La question se résume à : combien de maladies sommes-nous prêts à tolérer avant d’agir ? Lorsque Londres a construit son système d’égouts, ses épidémies de choléra tuaient des milliers de personnes. Ce qui a finalement incité le Parlement à agir, c’est la puanteur qui se dégageait de la Tamise lors de la grande puanteur de 1858. À l’époque, les Victoriens croyaient que l’air vicié provoquait des maladies, et il s’agissait d’une urgence. (Ils se trompaient sur la manière exacte dont le choléra se propageait à partir de la rivière – c’était par l’eau contaminée – mais ils étaient ironiquement tombés sur la bonne solution.)
COVID-19 ne tue pas une proportion aussi élevée de ses victimes que le choléra l’a fait au 19e siècle. Mais il a fait plus de 600 000 morts aux États-Unis. Même une saison grippale typique tue 12 000 à 61 000 personnes chaque année . Sont- ceurgences ? Si oui, que faudrait-il pour nous, collectivement, de les traiter comme tels ? La pandémie a clairement montré que les Américains ne sont pas d’accord sur jusqu’où ils sont prêts à aller pour supprimer le coronavirus. Si nous ne pouvons pas amener les gens à accepter les vaccins et à porter des masques en cas de pandémie, comment obtenir l’argent et la volonté de remettre en état tous nos systèmes de ventilation ? “Les coûts de ce type de remodelage d’infrastructure à grande échelle sont astronomiques et la tendance est de rechercher d’autres types de solutions”, a déclaré Nancy Tomes, historienne de la médecine à l’Université Stony Brook. C’est aussi un problème réparti sur des millions de bâtiments, chacun avec ses propres particularités dans la disposition et la gestion. Les écoles, par exemple, ont eu du mal à obtenir les fonds et à moderniser la ventilation à temps pour l’année scolaire.

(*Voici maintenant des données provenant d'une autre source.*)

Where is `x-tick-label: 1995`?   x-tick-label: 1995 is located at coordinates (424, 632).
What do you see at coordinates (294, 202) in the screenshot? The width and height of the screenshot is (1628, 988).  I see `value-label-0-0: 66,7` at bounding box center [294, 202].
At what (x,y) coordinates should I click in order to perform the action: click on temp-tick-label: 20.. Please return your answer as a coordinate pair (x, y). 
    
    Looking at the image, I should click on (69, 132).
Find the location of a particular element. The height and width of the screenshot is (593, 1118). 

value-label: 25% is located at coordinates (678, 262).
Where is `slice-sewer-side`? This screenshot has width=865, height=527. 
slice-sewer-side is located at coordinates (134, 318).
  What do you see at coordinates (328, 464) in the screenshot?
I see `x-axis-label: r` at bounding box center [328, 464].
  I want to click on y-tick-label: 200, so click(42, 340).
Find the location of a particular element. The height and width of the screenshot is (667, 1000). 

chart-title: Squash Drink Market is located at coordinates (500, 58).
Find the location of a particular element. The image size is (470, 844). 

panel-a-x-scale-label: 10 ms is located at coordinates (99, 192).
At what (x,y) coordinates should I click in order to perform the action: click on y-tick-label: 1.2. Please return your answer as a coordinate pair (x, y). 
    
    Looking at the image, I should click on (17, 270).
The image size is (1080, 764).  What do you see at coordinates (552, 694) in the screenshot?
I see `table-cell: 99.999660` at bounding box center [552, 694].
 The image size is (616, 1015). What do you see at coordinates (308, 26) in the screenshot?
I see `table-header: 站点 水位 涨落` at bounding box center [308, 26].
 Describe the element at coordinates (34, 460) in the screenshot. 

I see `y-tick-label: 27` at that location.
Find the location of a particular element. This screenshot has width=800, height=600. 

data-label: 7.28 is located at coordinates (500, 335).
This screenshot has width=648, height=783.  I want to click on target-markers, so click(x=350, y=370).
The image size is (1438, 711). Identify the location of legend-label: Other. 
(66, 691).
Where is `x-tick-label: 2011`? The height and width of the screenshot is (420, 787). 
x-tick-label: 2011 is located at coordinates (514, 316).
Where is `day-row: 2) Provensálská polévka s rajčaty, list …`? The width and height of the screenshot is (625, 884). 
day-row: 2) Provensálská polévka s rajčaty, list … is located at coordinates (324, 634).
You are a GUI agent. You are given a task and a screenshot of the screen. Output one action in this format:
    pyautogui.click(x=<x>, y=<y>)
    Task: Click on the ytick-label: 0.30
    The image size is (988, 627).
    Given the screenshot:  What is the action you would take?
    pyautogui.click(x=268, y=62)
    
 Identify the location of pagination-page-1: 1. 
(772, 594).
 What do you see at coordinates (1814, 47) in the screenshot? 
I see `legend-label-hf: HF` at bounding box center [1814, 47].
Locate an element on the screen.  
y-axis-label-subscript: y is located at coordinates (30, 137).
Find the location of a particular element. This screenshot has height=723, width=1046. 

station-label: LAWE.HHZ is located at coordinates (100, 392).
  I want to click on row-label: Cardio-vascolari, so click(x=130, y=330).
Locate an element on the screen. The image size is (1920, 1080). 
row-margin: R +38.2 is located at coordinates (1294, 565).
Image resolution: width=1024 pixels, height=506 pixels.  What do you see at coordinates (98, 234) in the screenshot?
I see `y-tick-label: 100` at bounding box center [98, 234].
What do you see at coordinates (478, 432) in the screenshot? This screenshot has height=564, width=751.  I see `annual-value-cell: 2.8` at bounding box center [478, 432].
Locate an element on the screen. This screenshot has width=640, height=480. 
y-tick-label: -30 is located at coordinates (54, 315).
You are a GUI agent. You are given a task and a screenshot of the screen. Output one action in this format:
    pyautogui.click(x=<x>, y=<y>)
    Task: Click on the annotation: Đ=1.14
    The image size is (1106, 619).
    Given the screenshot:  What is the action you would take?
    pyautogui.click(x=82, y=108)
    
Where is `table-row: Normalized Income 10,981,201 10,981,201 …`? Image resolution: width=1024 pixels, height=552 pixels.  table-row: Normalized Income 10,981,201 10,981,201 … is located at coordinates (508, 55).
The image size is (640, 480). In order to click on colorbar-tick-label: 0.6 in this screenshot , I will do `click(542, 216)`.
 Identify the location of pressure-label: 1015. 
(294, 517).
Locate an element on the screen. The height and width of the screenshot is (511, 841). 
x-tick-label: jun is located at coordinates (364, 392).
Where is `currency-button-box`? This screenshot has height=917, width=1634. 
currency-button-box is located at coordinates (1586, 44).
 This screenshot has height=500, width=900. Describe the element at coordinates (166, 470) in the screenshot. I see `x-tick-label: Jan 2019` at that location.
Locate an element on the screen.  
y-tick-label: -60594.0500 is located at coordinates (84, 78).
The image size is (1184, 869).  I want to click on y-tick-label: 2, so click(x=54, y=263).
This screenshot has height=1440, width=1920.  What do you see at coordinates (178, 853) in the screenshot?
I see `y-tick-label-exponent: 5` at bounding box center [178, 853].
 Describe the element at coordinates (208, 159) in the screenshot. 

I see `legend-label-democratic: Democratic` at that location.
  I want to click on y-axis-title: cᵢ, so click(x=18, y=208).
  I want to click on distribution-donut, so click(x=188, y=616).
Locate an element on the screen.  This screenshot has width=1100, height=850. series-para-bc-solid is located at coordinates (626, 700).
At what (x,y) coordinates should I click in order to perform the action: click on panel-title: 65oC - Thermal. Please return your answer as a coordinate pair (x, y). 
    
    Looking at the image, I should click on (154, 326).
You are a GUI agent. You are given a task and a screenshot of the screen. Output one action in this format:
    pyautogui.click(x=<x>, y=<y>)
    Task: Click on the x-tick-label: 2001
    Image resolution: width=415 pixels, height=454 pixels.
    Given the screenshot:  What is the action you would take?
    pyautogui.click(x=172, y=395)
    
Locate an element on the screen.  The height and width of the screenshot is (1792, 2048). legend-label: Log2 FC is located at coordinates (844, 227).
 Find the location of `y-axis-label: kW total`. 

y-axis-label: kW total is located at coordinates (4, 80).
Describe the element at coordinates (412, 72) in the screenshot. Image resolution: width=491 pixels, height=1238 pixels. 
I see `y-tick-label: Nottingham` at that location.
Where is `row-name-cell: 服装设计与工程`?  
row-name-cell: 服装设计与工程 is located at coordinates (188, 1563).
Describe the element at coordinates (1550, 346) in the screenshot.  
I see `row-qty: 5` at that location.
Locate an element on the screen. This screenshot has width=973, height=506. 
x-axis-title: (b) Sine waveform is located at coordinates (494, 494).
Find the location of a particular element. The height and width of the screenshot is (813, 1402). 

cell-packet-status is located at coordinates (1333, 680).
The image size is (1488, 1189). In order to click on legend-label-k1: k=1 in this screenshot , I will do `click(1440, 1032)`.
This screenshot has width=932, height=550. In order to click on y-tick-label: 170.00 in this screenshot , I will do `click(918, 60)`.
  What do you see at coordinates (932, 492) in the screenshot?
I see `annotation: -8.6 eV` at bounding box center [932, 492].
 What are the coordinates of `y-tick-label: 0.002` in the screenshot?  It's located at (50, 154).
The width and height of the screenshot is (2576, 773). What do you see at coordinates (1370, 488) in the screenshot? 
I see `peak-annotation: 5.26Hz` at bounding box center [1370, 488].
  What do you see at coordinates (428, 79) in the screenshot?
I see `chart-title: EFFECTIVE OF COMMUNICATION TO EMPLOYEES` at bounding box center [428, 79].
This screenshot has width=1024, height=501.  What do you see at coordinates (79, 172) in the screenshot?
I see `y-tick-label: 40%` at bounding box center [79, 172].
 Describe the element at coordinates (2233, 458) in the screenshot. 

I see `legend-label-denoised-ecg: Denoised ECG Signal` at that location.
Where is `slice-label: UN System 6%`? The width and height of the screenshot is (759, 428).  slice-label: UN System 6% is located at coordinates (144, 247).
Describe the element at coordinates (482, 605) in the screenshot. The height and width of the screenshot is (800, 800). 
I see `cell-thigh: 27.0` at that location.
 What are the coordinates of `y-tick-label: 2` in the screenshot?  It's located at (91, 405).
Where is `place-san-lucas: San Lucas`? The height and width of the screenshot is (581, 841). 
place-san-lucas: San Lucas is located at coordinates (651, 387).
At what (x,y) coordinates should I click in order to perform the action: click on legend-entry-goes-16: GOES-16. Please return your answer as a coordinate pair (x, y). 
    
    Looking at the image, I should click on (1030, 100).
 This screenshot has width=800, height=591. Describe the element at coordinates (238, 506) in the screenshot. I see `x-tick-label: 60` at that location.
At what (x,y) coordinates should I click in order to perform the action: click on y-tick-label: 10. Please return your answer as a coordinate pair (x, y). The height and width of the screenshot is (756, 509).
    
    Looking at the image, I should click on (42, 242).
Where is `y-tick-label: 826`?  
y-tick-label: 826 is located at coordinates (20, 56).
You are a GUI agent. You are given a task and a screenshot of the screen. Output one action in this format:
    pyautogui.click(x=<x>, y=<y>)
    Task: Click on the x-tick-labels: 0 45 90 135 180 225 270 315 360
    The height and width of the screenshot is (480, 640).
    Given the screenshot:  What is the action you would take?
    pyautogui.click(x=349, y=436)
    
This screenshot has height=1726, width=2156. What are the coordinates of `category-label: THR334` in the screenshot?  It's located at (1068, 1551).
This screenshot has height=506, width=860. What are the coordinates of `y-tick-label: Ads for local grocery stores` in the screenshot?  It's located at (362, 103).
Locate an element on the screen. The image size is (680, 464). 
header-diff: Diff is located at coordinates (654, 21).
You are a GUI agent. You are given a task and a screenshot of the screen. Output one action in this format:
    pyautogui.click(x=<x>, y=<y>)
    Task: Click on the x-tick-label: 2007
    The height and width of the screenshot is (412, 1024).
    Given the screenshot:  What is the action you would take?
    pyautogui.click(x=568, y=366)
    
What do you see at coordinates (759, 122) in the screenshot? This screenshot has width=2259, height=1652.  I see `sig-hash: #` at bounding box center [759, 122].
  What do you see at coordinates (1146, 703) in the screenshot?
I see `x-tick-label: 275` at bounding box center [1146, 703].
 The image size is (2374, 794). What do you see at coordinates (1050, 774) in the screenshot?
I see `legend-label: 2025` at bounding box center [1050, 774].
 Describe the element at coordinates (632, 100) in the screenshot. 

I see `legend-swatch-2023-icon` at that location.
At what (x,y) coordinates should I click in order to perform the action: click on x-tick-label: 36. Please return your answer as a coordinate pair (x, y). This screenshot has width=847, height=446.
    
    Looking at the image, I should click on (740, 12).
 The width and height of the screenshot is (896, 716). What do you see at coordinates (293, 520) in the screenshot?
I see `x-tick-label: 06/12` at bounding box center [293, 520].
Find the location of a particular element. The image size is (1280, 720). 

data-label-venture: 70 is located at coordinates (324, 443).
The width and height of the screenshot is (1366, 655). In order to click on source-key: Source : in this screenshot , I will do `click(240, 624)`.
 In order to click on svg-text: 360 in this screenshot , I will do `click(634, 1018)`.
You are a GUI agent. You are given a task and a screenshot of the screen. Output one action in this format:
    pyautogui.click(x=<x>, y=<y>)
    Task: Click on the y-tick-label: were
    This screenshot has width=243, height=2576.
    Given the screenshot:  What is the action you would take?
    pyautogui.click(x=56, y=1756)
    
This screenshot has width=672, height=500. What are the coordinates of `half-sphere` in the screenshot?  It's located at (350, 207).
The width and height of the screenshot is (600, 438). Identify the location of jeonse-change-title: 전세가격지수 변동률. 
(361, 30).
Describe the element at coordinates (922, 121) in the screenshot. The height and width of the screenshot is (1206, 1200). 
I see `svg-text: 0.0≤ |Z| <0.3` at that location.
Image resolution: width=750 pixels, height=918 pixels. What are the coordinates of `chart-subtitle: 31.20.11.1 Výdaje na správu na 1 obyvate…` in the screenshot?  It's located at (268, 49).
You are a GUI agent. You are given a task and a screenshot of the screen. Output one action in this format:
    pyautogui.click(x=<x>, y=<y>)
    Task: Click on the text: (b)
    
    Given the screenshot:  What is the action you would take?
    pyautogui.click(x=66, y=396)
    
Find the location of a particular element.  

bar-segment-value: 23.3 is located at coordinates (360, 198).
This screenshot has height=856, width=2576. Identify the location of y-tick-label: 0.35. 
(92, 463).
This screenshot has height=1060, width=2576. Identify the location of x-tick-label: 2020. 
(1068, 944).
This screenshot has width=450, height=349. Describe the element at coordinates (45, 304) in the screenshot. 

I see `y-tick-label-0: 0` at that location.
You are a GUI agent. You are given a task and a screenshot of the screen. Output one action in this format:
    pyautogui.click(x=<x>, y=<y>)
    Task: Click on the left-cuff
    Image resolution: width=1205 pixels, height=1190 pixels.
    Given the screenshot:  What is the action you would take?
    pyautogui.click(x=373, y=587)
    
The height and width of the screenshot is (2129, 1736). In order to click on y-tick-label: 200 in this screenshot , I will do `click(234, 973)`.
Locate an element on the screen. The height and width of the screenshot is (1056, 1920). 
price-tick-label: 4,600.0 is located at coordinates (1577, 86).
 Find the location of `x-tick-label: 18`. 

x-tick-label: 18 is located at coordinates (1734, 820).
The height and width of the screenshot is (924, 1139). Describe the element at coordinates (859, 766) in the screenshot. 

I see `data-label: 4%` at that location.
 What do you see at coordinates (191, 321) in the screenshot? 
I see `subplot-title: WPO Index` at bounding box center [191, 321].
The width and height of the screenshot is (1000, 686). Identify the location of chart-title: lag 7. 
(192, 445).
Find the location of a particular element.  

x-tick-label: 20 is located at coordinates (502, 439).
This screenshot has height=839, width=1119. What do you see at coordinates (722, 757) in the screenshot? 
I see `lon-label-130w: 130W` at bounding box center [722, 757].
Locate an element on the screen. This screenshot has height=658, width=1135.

Dans leur éditorial de Science , Morawska et ses co-auteurs ont écrit : « Bien que l’ampleur des changements requis soit énorme, cela ne dépasse pas les capacités de notre société, comme cela a été démontré en ce qui concerne les maladies d’origine alimentaire et hydrique, qui ont été largement contrôlé et surveillé. Morawska est optimiste, ce que vous devez peut-être être pour vous lancer dans cette entreprise. Les changements pourraient prendre trop de temps pour avoir de l’importance pour cette pandémie actuelle, mais il existe d’autres virus qui se propagent dans l’air, et il y aura plus de pandémies. « Toute ma motivation est de faire quelque chose pour l’avenir », m’a-t-elle dit.
L’ampleur des changements réels “dépend de l’élan créé maintenant”, a-t-elle déclaré. Elle a souligné que les vaccins semblaient vouloir mettre fin rapidement à la pandémie, mais ils ne l’ont pas fait, car la variante Delta compliquait les choses. Plus cette pandémie se prolonge, plus le coût de la prise d’air intérieur pour acquis est élevé.